Activity
Look through the entries below for the line that contains "Where should I click to: Select the", then set down that line and each one after it exactly, through the last.

# # #

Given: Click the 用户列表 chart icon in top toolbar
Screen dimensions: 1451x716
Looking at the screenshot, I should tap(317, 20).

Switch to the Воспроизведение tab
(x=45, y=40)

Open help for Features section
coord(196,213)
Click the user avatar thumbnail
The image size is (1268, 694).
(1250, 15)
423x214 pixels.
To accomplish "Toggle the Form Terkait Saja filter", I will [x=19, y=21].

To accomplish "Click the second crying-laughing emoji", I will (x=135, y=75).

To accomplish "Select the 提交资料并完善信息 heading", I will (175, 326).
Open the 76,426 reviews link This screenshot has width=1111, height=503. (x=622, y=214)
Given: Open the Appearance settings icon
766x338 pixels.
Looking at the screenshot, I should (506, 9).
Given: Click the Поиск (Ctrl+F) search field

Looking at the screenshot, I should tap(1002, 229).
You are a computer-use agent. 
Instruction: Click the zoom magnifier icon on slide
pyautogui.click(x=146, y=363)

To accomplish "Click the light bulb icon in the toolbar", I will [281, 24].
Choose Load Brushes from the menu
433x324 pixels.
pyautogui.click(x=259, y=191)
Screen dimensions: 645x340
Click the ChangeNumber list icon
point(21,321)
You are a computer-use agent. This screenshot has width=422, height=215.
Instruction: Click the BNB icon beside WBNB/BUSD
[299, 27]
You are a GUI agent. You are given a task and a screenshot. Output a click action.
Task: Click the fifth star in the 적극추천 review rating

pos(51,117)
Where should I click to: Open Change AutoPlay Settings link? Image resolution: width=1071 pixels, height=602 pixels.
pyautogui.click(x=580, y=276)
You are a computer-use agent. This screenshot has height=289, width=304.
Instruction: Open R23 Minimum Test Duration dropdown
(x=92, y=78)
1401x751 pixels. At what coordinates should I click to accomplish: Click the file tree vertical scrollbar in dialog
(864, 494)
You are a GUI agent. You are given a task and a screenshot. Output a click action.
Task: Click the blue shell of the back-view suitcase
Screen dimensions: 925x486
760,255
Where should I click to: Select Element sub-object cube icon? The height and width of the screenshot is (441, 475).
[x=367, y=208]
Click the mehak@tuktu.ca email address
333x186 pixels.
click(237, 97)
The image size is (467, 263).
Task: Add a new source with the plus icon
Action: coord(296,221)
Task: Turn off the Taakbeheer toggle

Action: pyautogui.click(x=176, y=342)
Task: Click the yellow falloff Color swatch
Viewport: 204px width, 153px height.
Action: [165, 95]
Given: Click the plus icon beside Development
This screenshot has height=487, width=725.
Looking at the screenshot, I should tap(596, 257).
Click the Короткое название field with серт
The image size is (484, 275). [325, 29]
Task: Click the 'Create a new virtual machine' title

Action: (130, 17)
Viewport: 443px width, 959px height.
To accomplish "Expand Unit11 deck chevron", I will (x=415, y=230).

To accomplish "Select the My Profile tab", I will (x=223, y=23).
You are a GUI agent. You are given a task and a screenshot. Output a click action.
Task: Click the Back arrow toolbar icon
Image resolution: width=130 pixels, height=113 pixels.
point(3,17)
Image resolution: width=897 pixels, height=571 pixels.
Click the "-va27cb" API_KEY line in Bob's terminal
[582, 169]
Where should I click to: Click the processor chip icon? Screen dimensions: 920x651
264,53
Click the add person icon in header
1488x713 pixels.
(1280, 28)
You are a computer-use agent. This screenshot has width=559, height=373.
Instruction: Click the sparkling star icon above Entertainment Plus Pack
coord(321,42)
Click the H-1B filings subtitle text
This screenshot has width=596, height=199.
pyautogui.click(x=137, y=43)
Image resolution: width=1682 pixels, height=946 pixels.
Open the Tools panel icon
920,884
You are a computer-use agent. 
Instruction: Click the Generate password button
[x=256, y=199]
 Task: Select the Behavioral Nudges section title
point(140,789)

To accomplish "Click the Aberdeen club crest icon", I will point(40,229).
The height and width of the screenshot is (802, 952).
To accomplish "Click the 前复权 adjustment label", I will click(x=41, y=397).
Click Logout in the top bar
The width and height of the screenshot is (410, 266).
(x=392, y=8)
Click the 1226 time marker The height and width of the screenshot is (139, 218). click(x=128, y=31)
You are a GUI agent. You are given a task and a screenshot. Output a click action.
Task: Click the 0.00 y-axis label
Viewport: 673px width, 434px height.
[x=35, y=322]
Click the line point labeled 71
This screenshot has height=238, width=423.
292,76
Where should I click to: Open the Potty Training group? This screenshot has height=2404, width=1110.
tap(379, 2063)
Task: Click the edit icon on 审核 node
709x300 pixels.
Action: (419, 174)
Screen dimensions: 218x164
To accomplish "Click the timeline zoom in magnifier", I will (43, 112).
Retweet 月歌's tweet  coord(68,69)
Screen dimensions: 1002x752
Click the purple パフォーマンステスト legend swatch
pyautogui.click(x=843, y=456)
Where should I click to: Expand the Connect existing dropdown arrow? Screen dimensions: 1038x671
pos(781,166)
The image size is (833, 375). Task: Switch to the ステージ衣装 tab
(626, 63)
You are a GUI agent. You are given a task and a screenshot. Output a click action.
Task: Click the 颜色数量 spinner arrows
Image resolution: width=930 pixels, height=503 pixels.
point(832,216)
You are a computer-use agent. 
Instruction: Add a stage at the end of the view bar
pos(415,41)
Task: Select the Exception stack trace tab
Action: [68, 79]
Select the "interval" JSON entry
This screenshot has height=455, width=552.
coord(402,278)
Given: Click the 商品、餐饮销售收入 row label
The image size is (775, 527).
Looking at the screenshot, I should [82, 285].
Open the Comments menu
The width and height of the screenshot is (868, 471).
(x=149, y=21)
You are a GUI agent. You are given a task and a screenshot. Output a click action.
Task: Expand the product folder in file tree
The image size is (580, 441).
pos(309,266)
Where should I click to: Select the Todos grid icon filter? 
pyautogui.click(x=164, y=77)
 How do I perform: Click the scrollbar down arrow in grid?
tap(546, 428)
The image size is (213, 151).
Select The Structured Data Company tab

# # #

Solution below
Where should I click to: Select the Todos grid icon filter? 
pyautogui.click(x=164, y=77)
 How do I perform: Click the scrollbar down arrow in grid?
tap(546, 428)
The image size is (213, 151).
Select The Structured Data Company tab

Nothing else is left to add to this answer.